They sat at table and the old man raised his head and acknowledged them.

‘Little enough chance of sating our thirst and hunger in this hovel,’ thought Dermot.

Just then the old man called loudly for food and drink, and up from the floor below came a strapping young lass who wasted no time in setting the table with a feast fit for kings.

But no sooner had Fin and his Merry-Men put fork to food than the sheep which was tied to the wall broke its hempen rope and rushed toward the table sending the food and drink to the floor.

“By the Gods!” cried Conan, “look at the mess you have made of our supper, and we so badly in need of it.”

“Get up and tie the sheep, Conan,” said Fin.

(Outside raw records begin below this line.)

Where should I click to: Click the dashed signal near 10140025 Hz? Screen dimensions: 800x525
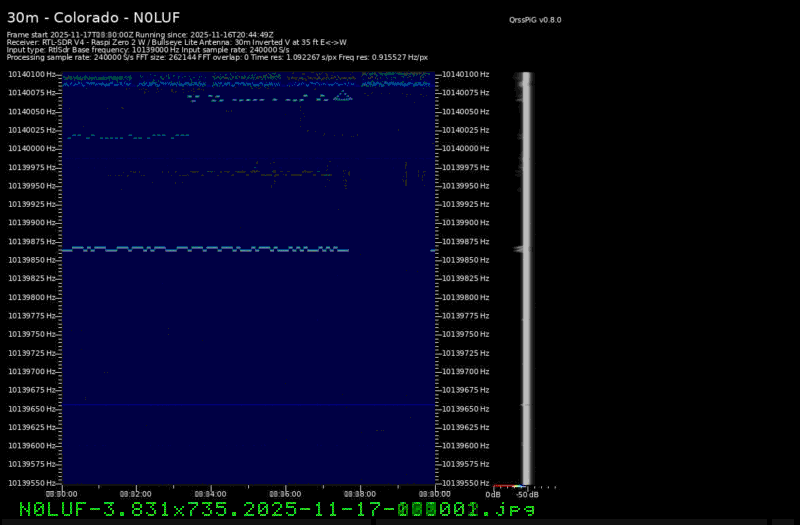click(x=125, y=136)
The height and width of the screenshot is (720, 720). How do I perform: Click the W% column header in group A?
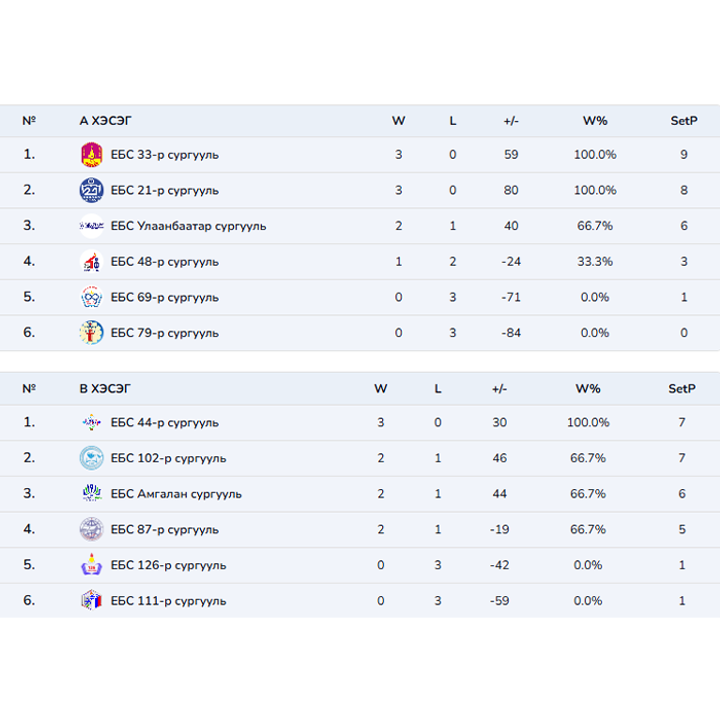pyautogui.click(x=595, y=121)
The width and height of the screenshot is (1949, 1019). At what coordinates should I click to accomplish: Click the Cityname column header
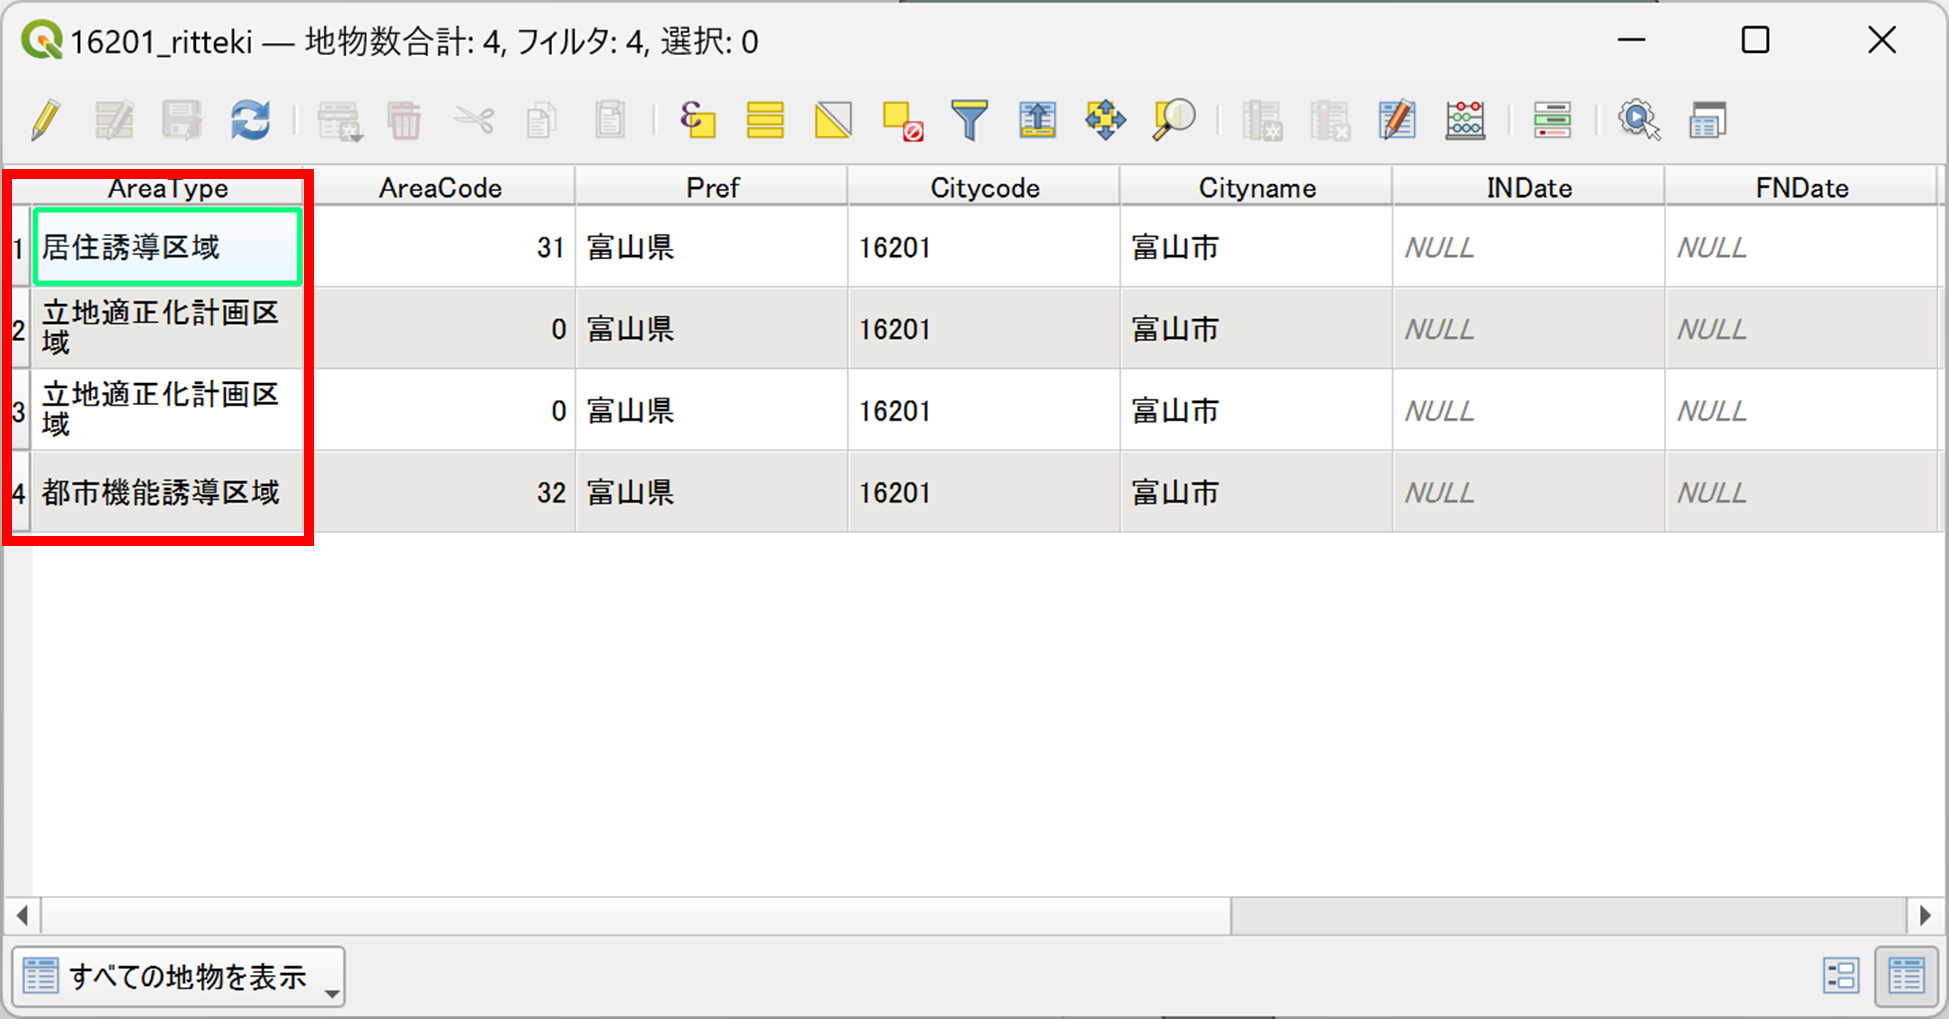tap(1256, 188)
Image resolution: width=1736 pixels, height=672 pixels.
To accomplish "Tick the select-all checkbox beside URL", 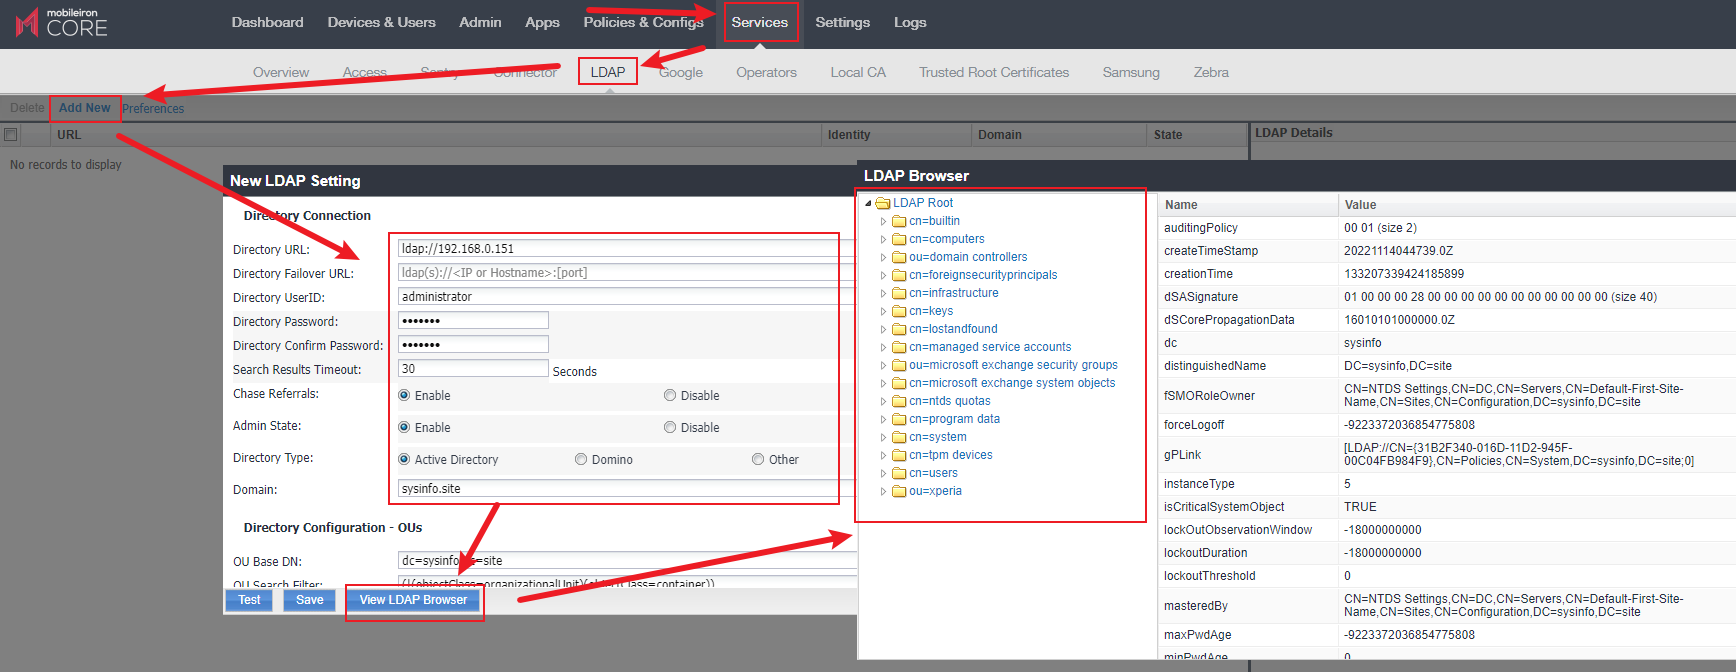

So, Conan got up and, grabbing the sheep by the scruff of the neck, attempted to drag it back towards the wall.

Try as he might he was unable to do so.

“What’s this,” laughed Dermot along with all the other men, “Conan, the great warrior, defeated by a sheep.”

“I am more than happy to stand aside and let a better man have a go,” growled Conan.

“Get up and tie the sheep, Dermot,” said Fin.

So, up got Dermot and he too tried to drag the sheep to the wall but was unable.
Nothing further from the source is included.